Не знаю, сколько продолжалась эта безумная скачка! Меня перекатывало по широкой спине, било об твёрдый хребет, шерсть выскакивала из рук, но я снова цеплялся за неё. Перед глазами, как в калейдоскопе, мелькало синее небо, зелёная листва, коричневая шкура. Сквозь стук копыт и свирепое хрюканье, сверху доносились крики друзей:
– Держись, Петро!
– Не бзди, пацан, он скоро устанет!
– Прикончи его, Убийца Драконов!
Когда кабан, наконец, остановился, я с трудом сдерживал тошноту.

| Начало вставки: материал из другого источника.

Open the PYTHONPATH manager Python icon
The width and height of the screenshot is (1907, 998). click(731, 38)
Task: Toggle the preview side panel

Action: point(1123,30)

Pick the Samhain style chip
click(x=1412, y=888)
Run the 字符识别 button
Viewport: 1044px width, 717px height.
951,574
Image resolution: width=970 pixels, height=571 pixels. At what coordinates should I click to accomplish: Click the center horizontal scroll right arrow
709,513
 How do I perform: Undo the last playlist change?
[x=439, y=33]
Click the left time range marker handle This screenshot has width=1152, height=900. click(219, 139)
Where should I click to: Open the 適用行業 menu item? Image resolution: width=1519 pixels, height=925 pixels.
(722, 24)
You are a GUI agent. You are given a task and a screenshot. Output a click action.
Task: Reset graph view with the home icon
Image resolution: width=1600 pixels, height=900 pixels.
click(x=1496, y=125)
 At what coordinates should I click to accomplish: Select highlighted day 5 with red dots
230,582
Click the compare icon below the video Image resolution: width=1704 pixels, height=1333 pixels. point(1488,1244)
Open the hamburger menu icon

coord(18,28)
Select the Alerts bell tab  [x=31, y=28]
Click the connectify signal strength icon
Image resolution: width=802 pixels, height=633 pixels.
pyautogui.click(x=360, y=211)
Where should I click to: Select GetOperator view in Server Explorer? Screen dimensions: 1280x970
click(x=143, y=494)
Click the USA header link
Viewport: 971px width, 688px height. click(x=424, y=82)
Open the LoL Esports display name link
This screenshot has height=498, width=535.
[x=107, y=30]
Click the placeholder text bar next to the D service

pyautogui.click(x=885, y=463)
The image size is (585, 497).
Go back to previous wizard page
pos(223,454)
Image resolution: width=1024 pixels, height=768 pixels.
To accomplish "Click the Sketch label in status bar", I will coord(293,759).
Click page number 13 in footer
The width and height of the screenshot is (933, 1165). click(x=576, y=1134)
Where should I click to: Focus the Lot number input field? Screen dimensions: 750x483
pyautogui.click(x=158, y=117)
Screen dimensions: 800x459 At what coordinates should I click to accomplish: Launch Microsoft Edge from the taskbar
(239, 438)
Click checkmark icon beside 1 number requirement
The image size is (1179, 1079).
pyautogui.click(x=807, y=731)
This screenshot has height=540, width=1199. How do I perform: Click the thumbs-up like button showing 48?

Он вновь развернул морду. В глазах не было бешенства, злобы и кровожадности. Была тоска и какая- то детская обида. Настолько невинная, что даже стало его жалко. Я вспомнил про рюкзак, который чудом не слетел с плеч во время этой круговерти. Достал оттуда бутерброд и кинул в пасть кабану. Он проглотил, во взгляде появилась благодарность. Я бросил ему ещё один бутерброд. Кабан слопал его и весело хрюкнул.
Кажется, он больше не хочет меня убить. Но что будет, когда закончатся бутерброды?
Я огляделся. Зябба, Васян и Ника уже спускались мне на выручку. С другого дуба неуклюже слазил Жорик. А Дитер, как ни в чём не бывало, дрых на дереве.